One of the problems some farmers may be facing right now is compacted ground due to the huge and heavy machinery doing harvest on wet ground.
“There are some pretty good ruts out there,” said Lehman. “We need a hard freeze and a good snow cover to protect the wheat. If I had my will, I would call for a hard freeze and a good snow cover this winter.”
Lehman said that fulfillment of such a winter wish would help loosen compacted soil for next spring’s field work.
Early indications are that a hard freeze could be hard to come by, at least in the earlier parts of winter. Long-range forecasts for the next three months are calling for near normal moisture but warmer than normal temperatures.
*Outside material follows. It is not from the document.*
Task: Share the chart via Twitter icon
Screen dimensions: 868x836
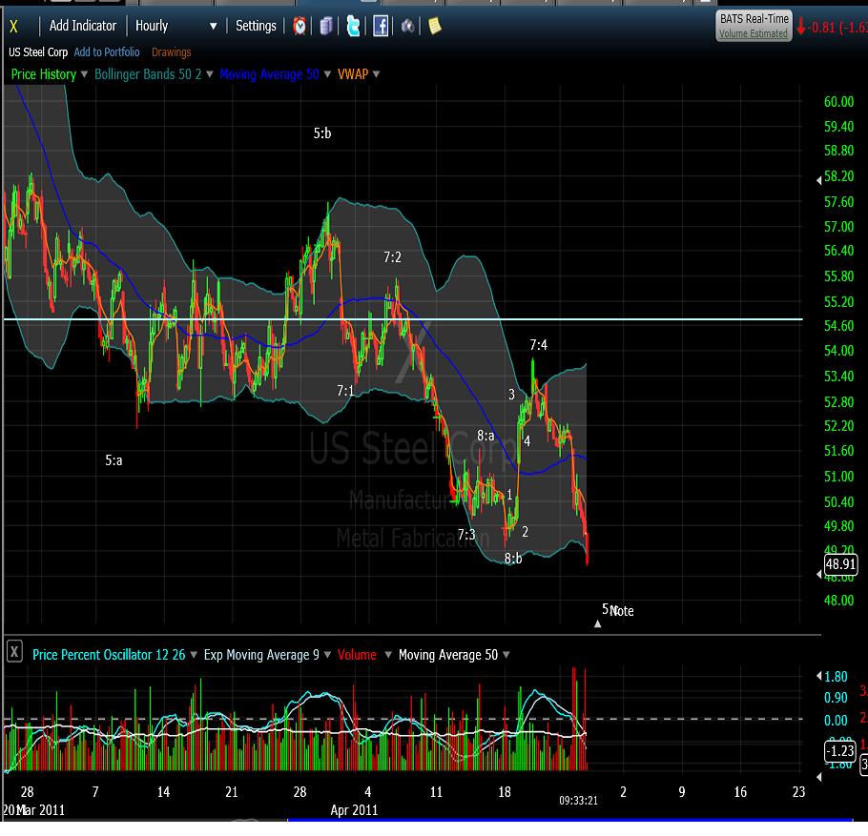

“That’s certainly true in the near future,” said weather specialist Rick McCoy, who said that when cold air started settling in earlier this week he thought it might be the beginning of the first siege of winter weather.
“It doesn’t look that way now,” said McCoy. “The jet stream is changing again and it appears that we are going to moderate out of this early cold snap. We could see temperatures close to 60 degrees over the weekend and early next week.
“In late summer, it looked like a strong El Nino was starting to form and could shape our winter,” said McCoy. “Now it doesn’t look like it is doing that much so National Weather Service officials aren’t quite sure what to expect this winter. There seems to be a consensus among weather officials that we could have another mild winter this year.”